What is to be done? Can the sinner by any means remove the stains of guilt from his conscience, or banish the germs of evil from his heart? Can he elevate himself to a platform where death will not reach him, and where he will be secure from the judgment of God? No one in his sober senses could answer these questions in the affirmative.

But has God no resource in the presence of this state of things? Must He allow the dark tide of death and judgment to sweep over the human race and abandon for ever His great designs for the exaltation of man? One could speak of God's thoughts concerning man in these words -"What is man? ... Thou hast made him a little lower than the angels, and hast crowned him with glory and honour. Thou madest him to have dominion over the works of thy hands; thou hast put all things under his feet" (Psalm 8: 4-6). Surely this is not a fallen man - a wretched creature stripped of the likeness of God, with nothing to his account but sin and shame, and who has reduced himself to the dust of death! No! We must turn to another Man to find the wearer of these crowns, and the One worthy to be exalted thus.

"That holy thing which shall be born of thee shall be called the Son of God" (Luke 1: 35) were the words in which His advent was announced. The One who from eternity was "with God and ... was God" was "made flesh and dwelt among us." I beseech you to think of the amazing pity, com­passion, and love revealed to sinners in the fact that the Son of God [i.e., a Person of the Godhead has become a Man known in that capacity as the Son of Man and the Son of God - see Hebrews 1:2 - Editor] has become a Man. For why did He come thus into the world? Why should the One who was above all creatures be "made a little lower than the angels"? It was "for the suffering of death," and "that he by the grace of God should taste death for every man."

Oh! where shall we find a parallel to love like this? When David, de­throned and exiled by the rebellion of his son, heard of that son's death, his love rose above all his injuries, and he wept and said, "Would God I had died for thee, O Absalom, my son, my son!" What David could not do for Absalom, the Son of God has done for us. The lamented Princess Alice was nursing her child in diph­theria, when the little hands were put up for the mother's kiss. She stooped down - breaking through the re­straints of prudence - and kissed the little one at the expense of her life, and a nation's tears fell when it heard the pathetic story.

But think of the Son of God com­ing into the world to give expression to what was in God's heart for men - stooping down to put the kiss of divine love on poor, ruined sinners - at the cost of His lifel Will you not turn to Him now, and thank Him for love that was stronger than death? Are you not ready to exclaim:

'Oh! how vile my lost estate, Since my ransom was so great'?

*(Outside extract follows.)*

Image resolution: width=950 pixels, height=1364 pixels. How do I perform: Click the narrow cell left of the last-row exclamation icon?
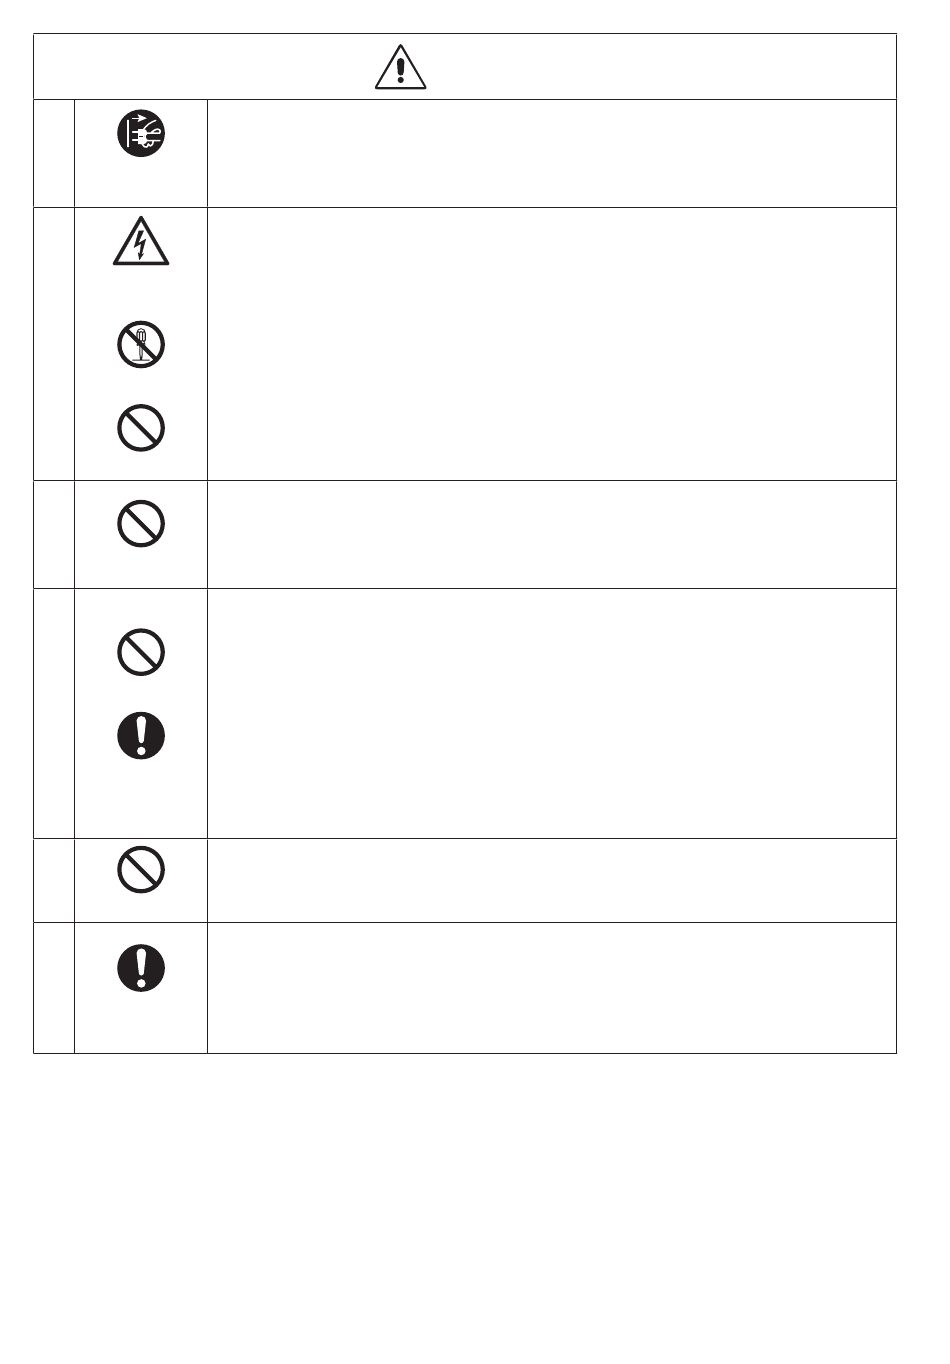[54, 987]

The awful reality of our condition as children of Adam was never at­tested so plainly as when Jesus died. The whole universe could read at Calvary that God's sentence of death upon fallen man was irrevocable. But at the same moment a source of life and blessing was thrown open for sinners. The One who died for us is no longer on the cross or in the tomb. He is risen from the dead, and exalted at the right hand of God. Man - in the Person of Jesus - is now "crowned with glory and honour."

No created intelligence can meas­ure the value of the death of Jesus. It has furnished millions with a perfect title to glory, it has put away for ever the sins of all who trust Him, it is the ground on which the whole earth will one day be filled with blessing, and its results will flow on in vast and widening streams of grace and glory through everlasting days. Believe, then, now on the Son of God and be saved! His "one sacrifice for sins" is available for you. "Through this man is preached unto you forgiveness of sins, and by him all that believe are justified from all things" (Acts 13: 38, 39).